_Work to be completed_. With the string "text" as the filter, copy each matching line from the records.

_Dataset_.

--- START ---

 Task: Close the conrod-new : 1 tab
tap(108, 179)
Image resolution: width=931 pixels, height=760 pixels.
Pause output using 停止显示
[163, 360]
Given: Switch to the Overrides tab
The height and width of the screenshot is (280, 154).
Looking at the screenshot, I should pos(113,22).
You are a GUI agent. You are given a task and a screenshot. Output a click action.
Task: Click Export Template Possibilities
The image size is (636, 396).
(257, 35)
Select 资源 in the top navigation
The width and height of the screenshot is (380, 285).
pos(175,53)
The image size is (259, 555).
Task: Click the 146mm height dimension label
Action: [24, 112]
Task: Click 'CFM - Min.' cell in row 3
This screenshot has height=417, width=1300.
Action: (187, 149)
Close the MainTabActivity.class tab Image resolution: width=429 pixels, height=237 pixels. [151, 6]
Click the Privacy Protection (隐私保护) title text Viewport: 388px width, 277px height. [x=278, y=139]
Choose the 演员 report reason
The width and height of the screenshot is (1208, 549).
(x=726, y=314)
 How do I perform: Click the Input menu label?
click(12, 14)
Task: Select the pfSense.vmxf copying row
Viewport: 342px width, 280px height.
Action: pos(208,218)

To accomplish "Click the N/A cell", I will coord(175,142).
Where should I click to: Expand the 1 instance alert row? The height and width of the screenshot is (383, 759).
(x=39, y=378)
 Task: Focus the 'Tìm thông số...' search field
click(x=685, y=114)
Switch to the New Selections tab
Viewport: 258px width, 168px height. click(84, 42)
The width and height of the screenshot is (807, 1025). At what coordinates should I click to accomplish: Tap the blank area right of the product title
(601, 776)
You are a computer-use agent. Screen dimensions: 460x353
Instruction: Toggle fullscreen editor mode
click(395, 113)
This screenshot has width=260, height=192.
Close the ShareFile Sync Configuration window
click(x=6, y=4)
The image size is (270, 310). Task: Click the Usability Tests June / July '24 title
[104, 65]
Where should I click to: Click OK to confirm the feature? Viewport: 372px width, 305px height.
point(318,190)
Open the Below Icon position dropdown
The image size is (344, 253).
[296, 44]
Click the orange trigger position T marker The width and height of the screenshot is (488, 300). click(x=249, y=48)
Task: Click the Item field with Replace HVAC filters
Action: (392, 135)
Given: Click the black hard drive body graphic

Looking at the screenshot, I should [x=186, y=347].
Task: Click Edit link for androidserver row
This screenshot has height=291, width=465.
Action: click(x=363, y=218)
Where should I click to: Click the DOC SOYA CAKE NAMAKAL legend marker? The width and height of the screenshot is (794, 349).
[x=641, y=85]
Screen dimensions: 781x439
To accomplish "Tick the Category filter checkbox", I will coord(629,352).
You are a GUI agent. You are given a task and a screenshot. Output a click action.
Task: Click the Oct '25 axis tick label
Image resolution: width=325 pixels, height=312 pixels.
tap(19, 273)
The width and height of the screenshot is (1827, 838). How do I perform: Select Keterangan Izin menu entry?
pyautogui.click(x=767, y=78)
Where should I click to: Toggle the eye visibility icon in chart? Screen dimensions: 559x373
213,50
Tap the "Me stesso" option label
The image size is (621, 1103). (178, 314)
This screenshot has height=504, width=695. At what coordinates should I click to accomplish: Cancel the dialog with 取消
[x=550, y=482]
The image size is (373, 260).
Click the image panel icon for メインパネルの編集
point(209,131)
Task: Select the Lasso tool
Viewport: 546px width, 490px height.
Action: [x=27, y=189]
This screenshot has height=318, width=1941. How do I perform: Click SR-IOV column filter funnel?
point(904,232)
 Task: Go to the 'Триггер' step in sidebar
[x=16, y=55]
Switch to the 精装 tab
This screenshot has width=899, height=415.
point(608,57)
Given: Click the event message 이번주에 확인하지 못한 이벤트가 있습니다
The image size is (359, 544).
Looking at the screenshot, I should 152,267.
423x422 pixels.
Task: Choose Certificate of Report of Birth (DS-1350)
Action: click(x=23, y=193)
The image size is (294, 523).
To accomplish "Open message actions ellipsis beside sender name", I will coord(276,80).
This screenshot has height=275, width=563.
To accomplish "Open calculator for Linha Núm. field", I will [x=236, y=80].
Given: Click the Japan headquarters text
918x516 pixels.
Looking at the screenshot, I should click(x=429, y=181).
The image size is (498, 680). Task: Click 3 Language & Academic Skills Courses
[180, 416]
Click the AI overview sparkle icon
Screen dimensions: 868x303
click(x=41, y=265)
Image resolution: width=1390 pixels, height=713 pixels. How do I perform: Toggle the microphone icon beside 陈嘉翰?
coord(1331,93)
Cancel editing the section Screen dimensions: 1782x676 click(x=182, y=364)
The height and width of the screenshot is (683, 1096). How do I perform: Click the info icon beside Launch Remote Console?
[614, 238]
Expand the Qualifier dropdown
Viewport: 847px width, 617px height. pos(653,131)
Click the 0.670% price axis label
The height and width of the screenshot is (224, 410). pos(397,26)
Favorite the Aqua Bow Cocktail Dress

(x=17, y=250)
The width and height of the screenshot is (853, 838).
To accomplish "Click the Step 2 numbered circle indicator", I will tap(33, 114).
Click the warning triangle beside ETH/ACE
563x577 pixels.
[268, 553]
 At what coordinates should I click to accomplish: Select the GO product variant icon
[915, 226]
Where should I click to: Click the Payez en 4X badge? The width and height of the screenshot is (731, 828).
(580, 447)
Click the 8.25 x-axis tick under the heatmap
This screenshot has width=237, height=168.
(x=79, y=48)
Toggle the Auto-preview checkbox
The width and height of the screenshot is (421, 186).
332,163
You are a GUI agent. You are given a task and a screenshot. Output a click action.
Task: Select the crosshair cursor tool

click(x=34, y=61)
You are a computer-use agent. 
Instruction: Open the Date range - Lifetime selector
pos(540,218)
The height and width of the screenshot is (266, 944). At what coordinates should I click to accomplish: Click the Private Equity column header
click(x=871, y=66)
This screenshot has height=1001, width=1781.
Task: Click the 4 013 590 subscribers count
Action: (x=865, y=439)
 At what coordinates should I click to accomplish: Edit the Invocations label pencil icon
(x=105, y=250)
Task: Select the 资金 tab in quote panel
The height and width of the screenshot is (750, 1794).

--- END ---

_Response to this exercise_.
Click the Privacy Protection (隐私保护) title text Viewport: 388px width, 277px height. [x=278, y=139]
Given: Click the Japan headquarters text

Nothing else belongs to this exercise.